Impact en vol : les bons réflexes immédiats

Au moment de l'impact, la priorité reste le pilotage. Mais plusieurs actions doivent suivre sans délai. L'équipage signale l'événement au contrôle aérien, comme l'a fait le commandant du vol DL1076 — ce signalement en temps réel permet d'alerter les appareils en approche derrière vous.

Après l'atterrissage, une inspection visuelle complète est impérative avant tout vol suivant. Même en l'absence de dommage apparent, le compte rendu écrit doit être rédigé. La chaîne de décision maintenance, opérations et autorité de surveillance doit être informée.

Un point souvent négligé : notez précisément la hauteur, la position et l'heure au moment de l'impact. Ces données sont essentielles pour reconstituer la trajectoire de l'objet et identifier la source.
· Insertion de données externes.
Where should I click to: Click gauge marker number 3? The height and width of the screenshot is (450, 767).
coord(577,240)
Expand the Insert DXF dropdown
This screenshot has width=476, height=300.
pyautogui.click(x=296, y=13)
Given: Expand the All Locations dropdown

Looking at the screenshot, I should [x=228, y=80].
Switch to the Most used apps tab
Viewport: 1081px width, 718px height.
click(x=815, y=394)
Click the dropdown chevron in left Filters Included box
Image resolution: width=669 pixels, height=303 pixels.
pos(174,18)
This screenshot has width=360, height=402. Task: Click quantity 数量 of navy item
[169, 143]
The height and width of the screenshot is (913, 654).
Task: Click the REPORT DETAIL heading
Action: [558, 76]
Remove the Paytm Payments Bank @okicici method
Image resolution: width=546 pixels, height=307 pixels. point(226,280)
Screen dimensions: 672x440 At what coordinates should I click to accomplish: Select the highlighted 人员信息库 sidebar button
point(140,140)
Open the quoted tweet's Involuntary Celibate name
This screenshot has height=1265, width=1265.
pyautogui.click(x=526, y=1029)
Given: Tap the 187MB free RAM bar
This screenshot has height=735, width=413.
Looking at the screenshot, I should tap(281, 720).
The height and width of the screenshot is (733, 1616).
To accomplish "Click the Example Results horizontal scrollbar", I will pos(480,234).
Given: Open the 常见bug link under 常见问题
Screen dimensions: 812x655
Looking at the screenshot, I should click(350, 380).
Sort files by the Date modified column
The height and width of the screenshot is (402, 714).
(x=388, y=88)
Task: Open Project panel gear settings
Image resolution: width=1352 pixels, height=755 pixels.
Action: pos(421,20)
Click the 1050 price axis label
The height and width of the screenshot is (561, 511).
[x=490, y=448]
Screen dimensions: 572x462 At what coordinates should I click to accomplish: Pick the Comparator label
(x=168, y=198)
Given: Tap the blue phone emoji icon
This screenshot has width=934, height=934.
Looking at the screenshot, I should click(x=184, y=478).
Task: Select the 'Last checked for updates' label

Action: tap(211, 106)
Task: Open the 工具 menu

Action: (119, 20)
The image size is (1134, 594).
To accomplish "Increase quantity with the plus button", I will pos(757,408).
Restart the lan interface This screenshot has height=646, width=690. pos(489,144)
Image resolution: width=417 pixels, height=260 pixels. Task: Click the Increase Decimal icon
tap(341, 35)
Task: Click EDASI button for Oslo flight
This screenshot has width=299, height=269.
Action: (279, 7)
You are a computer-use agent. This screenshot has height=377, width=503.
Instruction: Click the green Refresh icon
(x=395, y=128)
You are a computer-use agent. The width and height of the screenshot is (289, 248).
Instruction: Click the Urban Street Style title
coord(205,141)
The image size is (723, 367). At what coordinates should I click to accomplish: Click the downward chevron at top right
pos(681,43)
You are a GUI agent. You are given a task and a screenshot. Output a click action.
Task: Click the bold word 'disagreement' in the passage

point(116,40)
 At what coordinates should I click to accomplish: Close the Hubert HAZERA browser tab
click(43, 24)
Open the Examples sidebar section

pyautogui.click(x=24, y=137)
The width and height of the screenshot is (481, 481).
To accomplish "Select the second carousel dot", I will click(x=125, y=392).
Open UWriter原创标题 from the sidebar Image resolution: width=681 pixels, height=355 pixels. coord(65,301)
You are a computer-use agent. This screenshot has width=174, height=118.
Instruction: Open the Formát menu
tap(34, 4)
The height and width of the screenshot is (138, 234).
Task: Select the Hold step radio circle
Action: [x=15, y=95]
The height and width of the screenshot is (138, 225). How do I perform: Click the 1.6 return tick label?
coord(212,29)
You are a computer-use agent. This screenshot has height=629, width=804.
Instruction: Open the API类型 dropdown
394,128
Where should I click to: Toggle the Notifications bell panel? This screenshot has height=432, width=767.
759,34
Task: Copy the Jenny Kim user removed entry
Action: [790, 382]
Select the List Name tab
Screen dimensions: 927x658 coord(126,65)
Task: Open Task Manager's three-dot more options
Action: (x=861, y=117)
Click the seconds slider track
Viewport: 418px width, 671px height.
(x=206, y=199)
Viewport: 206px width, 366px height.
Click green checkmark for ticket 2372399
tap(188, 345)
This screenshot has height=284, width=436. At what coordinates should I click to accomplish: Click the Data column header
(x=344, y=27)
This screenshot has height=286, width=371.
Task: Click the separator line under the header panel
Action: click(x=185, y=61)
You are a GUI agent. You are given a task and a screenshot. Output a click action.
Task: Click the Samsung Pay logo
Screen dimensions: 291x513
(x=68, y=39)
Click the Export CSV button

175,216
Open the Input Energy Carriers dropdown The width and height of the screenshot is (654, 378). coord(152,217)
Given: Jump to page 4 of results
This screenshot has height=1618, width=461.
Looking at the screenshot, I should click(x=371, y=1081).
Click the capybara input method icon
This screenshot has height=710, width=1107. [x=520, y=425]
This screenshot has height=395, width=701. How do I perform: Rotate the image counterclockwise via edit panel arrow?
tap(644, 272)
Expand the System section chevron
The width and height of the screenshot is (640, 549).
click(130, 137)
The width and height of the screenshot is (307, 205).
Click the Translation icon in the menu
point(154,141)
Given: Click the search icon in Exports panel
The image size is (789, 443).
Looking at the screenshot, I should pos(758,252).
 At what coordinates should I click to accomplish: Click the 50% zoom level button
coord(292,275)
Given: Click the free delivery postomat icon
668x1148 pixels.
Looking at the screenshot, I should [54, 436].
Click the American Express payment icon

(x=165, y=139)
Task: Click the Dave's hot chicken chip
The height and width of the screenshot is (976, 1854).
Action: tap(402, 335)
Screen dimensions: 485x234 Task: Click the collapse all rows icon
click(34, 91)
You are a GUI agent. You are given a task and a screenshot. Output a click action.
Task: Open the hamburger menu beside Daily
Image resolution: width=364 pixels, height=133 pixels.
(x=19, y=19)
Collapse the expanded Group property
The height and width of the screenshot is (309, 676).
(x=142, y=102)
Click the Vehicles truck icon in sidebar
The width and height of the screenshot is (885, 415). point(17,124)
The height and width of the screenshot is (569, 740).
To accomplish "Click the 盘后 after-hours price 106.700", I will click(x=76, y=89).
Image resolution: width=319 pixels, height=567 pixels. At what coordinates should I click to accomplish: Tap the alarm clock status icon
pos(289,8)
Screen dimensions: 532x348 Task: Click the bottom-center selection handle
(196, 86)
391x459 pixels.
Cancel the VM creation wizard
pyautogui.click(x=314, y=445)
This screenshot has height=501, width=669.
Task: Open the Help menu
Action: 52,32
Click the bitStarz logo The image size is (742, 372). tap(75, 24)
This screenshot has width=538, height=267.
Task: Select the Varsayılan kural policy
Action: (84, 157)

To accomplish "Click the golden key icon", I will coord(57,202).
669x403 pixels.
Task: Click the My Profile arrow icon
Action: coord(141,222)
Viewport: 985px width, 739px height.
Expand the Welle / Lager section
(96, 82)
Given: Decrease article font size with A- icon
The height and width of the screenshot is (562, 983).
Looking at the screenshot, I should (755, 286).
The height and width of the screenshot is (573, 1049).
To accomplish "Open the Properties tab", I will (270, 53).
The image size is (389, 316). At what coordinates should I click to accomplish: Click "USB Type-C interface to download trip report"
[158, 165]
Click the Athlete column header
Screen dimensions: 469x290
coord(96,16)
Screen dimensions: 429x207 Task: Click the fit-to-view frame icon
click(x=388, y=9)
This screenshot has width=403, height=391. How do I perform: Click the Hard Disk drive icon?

Dans le cas d'un feu d'artifice, elles permettent de déterminer quel site pyrotechnique était actif et à quelle distance de la trajectoire d'approche.

Feux d'artifice et espaces aériens : un risque structurel sous-estimé

Les feux d'artifice professionnels peuvent projeter des mortiers jusqu'à 300 à 500 mètres d'altitude selon les calibres. Les approches IFR standard amènent les aéronefs à des hauteurs compatibles avec ces trajectoires dans les derniers miles avant le seuil de piste.

En France, les tirs pyrotechniques à proximité des espaces aériens contrôlés font l'objet de NOTAM spécifiques, émis par le SIA. Vérifier ces NOTAM lors de la préparation du vol — en particulier les 13 et 14 juillet en métropole — est une précaution élémentaire. Mais comme le montre l'incident de Chicago, la coordination entre autorités civiles et organismes de contrôle reste perfectible, y compris dans des environnements très structurés.

L'incident du 4 juillet n'a pas fait de blessé. Il a en revanche mis en lumière une lacune de coordination que seule la remontée systématique d'information peut combler. Signaler, même quand tout va bien, c'est contribuer à la sécurité de ceux qui volent après vous.